TASK OBJECTIVE
Look for the string "agent" in the listing. Copy each line that has it.

##### AVAILABLE DATA

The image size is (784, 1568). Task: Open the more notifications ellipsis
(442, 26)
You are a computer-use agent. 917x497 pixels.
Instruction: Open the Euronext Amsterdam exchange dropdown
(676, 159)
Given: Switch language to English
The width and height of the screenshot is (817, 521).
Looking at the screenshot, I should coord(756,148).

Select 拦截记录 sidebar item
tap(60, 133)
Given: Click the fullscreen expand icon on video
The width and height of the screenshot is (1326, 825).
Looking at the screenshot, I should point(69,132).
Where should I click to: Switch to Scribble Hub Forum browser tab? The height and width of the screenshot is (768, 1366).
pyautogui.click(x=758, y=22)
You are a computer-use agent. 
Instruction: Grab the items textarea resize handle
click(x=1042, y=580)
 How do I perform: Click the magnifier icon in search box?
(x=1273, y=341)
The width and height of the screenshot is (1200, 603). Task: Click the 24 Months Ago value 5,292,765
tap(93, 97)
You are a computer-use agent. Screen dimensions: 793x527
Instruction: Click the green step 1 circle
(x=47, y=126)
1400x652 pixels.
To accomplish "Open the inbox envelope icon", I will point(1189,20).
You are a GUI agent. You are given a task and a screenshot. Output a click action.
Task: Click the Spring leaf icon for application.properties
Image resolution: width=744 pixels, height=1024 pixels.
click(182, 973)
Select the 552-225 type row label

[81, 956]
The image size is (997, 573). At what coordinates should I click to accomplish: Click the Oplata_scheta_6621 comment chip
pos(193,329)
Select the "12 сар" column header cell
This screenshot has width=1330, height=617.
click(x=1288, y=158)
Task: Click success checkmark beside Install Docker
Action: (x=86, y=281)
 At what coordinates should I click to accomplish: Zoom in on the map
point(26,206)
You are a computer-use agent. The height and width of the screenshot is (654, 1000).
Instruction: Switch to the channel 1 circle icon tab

##########

EXPECTED ANSWER
You are a computer-use agent. 917x497 pixels.
You are a computer-use agent. 
You are a computer-use agent. Screen dimensions: 793x527
You are a GUI agent. You are given a task and a screenshot. Output a click action.
You are a computer-use agent. The height and width of the screenshot is (654, 1000).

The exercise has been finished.